Через некоторое время квартирные дела Ореховых были решены. В районе из уважения к заслугам Михаила Сергеевича пошли на прибавку жилой площади, и старые и молодые получили по небольшой двухкомнатной квартире.
Жизнь Ореховых окончательно пошла врозь, двумя семьями.

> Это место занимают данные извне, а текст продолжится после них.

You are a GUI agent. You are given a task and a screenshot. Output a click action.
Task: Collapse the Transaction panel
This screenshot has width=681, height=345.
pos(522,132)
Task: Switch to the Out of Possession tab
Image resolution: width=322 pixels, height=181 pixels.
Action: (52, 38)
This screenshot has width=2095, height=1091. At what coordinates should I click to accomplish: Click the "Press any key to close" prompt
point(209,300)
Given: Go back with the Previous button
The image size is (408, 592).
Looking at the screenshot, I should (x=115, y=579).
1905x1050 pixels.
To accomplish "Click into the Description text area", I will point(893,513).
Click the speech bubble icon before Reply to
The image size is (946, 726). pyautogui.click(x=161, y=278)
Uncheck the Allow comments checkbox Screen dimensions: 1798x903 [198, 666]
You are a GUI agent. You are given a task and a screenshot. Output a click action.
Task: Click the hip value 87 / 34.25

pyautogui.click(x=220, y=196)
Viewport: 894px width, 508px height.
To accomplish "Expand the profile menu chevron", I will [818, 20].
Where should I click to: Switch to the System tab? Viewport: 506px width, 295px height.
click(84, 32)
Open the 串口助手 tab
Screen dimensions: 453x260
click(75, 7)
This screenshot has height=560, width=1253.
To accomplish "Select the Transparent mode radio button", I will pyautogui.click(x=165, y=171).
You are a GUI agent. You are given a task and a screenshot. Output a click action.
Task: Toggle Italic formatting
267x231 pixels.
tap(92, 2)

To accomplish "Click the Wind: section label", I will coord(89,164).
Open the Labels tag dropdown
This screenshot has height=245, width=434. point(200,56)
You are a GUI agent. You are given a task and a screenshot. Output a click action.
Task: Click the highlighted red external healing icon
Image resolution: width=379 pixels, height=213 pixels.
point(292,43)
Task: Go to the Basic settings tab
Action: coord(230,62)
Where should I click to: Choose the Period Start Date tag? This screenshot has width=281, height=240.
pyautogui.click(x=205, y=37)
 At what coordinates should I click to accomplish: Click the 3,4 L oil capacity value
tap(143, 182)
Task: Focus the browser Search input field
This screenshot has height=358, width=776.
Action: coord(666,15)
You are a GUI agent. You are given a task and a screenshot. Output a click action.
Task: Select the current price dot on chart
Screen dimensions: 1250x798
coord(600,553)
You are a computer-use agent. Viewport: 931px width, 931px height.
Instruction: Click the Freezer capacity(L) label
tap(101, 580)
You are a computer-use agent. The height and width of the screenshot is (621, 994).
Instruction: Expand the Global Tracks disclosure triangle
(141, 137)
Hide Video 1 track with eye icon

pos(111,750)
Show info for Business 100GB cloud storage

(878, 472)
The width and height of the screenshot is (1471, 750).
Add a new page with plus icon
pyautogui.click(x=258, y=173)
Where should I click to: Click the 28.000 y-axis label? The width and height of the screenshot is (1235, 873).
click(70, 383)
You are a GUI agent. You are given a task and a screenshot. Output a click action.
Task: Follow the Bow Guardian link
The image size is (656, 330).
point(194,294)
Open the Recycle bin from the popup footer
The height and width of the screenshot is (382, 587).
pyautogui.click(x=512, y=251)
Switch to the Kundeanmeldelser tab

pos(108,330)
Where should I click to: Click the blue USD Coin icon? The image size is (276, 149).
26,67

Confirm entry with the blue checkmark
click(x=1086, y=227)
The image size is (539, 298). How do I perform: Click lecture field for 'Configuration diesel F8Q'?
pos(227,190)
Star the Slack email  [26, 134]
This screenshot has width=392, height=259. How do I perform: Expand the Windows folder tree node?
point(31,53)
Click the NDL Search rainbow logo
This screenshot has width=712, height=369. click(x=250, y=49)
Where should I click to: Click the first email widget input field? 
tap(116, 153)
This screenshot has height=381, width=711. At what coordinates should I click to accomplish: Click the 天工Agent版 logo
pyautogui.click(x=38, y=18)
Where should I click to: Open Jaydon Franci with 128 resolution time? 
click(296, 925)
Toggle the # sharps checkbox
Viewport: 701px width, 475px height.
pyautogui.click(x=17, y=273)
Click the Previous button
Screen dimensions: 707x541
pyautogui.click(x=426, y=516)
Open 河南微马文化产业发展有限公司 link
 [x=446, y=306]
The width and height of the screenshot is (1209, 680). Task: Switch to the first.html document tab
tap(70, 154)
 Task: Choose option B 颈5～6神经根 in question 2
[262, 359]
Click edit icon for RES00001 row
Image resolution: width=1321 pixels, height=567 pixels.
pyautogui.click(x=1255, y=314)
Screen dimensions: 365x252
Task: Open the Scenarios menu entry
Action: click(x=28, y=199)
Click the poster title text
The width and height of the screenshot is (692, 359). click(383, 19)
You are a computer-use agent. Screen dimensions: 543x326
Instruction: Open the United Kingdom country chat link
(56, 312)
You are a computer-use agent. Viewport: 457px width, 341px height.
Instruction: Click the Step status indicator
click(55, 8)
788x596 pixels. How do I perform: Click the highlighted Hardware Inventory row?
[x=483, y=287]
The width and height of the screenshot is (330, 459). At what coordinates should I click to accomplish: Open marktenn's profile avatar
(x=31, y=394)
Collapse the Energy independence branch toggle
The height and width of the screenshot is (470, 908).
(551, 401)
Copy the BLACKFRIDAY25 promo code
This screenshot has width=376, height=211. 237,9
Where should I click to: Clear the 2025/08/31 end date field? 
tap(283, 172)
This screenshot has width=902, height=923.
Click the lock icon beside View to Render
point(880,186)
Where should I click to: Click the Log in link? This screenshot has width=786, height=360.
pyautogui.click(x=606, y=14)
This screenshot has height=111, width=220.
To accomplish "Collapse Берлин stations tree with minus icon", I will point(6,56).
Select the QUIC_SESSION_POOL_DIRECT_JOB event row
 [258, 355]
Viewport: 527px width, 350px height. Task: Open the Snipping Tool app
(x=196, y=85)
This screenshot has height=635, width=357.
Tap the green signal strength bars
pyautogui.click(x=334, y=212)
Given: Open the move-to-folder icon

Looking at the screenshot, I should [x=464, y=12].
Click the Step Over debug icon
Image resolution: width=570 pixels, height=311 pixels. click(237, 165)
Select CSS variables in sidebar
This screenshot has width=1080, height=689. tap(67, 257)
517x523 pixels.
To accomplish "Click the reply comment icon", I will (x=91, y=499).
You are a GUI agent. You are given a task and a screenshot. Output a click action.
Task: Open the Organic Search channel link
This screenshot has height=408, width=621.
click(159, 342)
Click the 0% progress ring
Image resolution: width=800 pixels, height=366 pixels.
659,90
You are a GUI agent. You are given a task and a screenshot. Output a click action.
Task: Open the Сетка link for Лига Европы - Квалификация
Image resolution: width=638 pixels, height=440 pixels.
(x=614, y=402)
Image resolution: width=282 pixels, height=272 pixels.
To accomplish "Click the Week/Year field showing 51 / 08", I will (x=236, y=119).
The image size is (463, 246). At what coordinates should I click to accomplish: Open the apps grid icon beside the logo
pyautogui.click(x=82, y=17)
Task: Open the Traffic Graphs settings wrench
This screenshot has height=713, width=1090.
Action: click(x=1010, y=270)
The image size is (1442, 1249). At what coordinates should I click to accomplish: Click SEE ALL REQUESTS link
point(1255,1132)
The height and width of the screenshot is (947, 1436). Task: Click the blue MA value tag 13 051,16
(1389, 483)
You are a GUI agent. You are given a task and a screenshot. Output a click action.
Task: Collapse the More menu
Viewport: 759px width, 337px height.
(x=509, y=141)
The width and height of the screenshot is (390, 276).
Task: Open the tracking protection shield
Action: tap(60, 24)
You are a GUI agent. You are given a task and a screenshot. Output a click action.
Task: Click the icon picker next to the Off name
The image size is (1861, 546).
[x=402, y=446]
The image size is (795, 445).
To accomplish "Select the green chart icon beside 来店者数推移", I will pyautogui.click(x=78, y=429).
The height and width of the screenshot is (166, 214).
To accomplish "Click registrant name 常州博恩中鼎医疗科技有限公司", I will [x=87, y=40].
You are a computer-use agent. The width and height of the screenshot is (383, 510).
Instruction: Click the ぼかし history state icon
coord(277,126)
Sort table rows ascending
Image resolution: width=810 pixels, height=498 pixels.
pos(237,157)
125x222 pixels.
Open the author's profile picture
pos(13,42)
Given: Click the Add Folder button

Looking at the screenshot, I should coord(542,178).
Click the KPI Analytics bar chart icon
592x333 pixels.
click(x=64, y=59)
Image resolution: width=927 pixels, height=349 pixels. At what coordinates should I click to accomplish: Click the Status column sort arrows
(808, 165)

Лена в этом не видела чего-либо особенного. Она убедилась, что Василий целиком подчинился ее воле, о его же тоске по родителям, о его саднящей боли из-за разрыва с ними она не хотела и думать. Пока решался вопрос о квартире, пока Василий вместе с отцом оборудовали и обставляли их гнездо, Лена на эти встречи смотрела более или менее спокойно. Но когда все было отлажено и налажено, когда оставались последние штрихи, она довольно ясно дала понять, что остальное доделает сама. Что понимали они в том, где должен быть торшер, а где развесить африканские маски, нужен или не нужен модерн-бар и камин?
Материальные дела тоже были решены. Не зря ведь она настояла, чтобы то, что было стариками скоплено для сына, он взял не откладывая под предлогом квартирных затрат. И когда Василий принес сберкнижку с переведенным на его имя не таким уж большим, но все-таки довольно существенным вкладом, Лена сочла, что старики свою задачу выполнили, большего с них не возьмешь и потому надо, чтобы они не мельтешили перед глазами, чтоб не мешали жить, как она хочет.
Правда, нужды в этих ее крутых мерах, в сущности, не было. Старики не докучали им, особенно ей. Даже когда оборудовали квартиру, то всегда управлялись с делами до прихода снохи и торопливо уходили восвояси, чтобы не натолкнуться на ее холодный, враждебный взгляд.
Теперь визиты родителей прекратились вовсе. Василий нет-нет да и захаживал к ним. Правда, задерживался недолго, полчаса, не более, и спешил к себе. Но и этого было достаточно для колких, едких замечаний супруги.
— Опять там был? Опять мои косточки перемывали?
— Да что ты, Лена. На полчасика заскочил. О тебе и речи не было.
— Ну ясно. Где уж нам сподобиться до такой чести.
— Ну за что ты их так невзлюбила? Старики как старики.
— Какие они старики, ты мне не рассказывай. Знаю. Очень хорошо знаю.
— Долго же ты помнишь свою обиду. Ну ошиблись тогда, не знали ведь тебя.
Как-то Василий задержался дольше обычного, и Лена встретила его еще более шумно. Причина же задержки совсем вывела ее из равновесия, о ней по простоте душевной рассказал сам Василий. Дело в том, что к Ореховым из Ленинграда приехала дочь их старых друзей Перцовых — Вера, преподаватель Ленинградской консерватории. Когда Перцовы жили в Москве, Вера и Василий учились в одной школе, ездили в один лагерь, дружили и, встретившись, заговорились о разных разностях из той их, юношеской, жизни.